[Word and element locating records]

########

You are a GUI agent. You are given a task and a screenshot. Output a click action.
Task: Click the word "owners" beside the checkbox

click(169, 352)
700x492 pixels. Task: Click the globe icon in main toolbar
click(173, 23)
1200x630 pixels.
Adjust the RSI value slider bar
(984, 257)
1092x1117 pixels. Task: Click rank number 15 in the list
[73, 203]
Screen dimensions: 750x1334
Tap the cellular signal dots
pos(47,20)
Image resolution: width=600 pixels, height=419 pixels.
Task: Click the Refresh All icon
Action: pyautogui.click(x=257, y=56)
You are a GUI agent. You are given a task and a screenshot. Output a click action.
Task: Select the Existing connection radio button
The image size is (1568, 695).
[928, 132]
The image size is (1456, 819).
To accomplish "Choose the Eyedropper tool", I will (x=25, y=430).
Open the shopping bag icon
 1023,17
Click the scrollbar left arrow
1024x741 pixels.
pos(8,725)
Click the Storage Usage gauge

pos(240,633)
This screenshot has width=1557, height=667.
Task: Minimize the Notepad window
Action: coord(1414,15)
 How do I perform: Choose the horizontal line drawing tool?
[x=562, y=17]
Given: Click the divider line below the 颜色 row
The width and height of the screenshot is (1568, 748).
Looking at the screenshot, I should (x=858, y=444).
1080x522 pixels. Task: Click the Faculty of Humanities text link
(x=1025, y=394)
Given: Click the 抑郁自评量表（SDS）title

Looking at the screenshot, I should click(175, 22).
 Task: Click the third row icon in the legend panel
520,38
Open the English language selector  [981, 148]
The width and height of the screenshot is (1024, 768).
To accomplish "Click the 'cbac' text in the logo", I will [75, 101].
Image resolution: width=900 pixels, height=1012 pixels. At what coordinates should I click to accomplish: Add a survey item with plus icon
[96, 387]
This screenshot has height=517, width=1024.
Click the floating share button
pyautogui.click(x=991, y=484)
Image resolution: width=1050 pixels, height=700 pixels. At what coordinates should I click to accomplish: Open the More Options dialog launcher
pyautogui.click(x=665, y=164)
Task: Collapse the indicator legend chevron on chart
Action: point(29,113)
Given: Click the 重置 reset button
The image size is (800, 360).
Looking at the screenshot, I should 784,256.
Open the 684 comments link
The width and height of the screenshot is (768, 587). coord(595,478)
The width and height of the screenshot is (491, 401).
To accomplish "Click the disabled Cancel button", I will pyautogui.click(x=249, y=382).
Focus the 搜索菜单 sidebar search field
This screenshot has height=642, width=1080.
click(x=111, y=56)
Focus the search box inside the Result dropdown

########

WORK REQUIRED
Reproduce every line of the records above word for word, in the same order.

PROBLEM SOLUTION
You are a GUI agent. You are given a task and a screenshot. Output a click action.
Task: Click the word "owners" beside the checkbox

click(169, 352)
700x492 pixels. Task: Click the globe icon in main toolbar
click(173, 23)
1200x630 pixels.
Adjust the RSI value slider bar
(984, 257)
1092x1117 pixels. Task: Click rank number 15 in the list
[73, 203]
Screen dimensions: 750x1334
Tap the cellular signal dots
pos(47,20)
Image resolution: width=600 pixels, height=419 pixels.
Task: Click the Refresh All icon
Action: pyautogui.click(x=257, y=56)
You are a GUI agent. You are given a task and a screenshot. Output a click action.
Task: Select the Existing connection radio button
The image size is (1568, 695).
[928, 132]
The image size is (1456, 819).
To accomplish "Choose the Eyedropper tool", I will (x=25, y=430).
Open the shopping bag icon
 1023,17
Click the scrollbar left arrow
1024x741 pixels.
pos(8,725)
Click the Storage Usage gauge

pos(240,633)
This screenshot has width=1557, height=667.
Task: Minimize the Notepad window
Action: coord(1414,15)
 How do I perform: Choose the horizontal line drawing tool?
[x=562, y=17]
Given: Click the divider line below the 颜色 row
The width and height of the screenshot is (1568, 748).
Looking at the screenshot, I should (x=858, y=444).
1080x522 pixels. Task: Click the Faculty of Humanities text link
(x=1025, y=394)
Given: Click the 抑郁自评量表（SDS）title

Looking at the screenshot, I should click(175, 22).
 Task: Click the third row icon in the legend panel
520,38
Open the English language selector  [981, 148]
The width and height of the screenshot is (1024, 768).
To accomplish "Click the 'cbac' text in the logo", I will [75, 101].
Image resolution: width=900 pixels, height=1012 pixels. At what coordinates should I click to accomplish: Add a survey item with plus icon
[96, 387]
This screenshot has height=517, width=1024.
Click the floating share button
pyautogui.click(x=991, y=484)
Image resolution: width=1050 pixels, height=700 pixels. At what coordinates should I click to accomplish: Open the More Options dialog launcher
pyautogui.click(x=665, y=164)
Task: Collapse the indicator legend chevron on chart
Action: point(29,113)
Given: Click the 重置 reset button
The image size is (800, 360).
Looking at the screenshot, I should 784,256.
Open the 684 comments link
The width and height of the screenshot is (768, 587). coord(595,478)
The width and height of the screenshot is (491, 401).
To accomplish "Click the disabled Cancel button", I will pyautogui.click(x=249, y=382).
Focus the 搜索菜单 sidebar search field
This screenshot has height=642, width=1080.
click(x=111, y=56)
Focus the search box inside the Result dropdown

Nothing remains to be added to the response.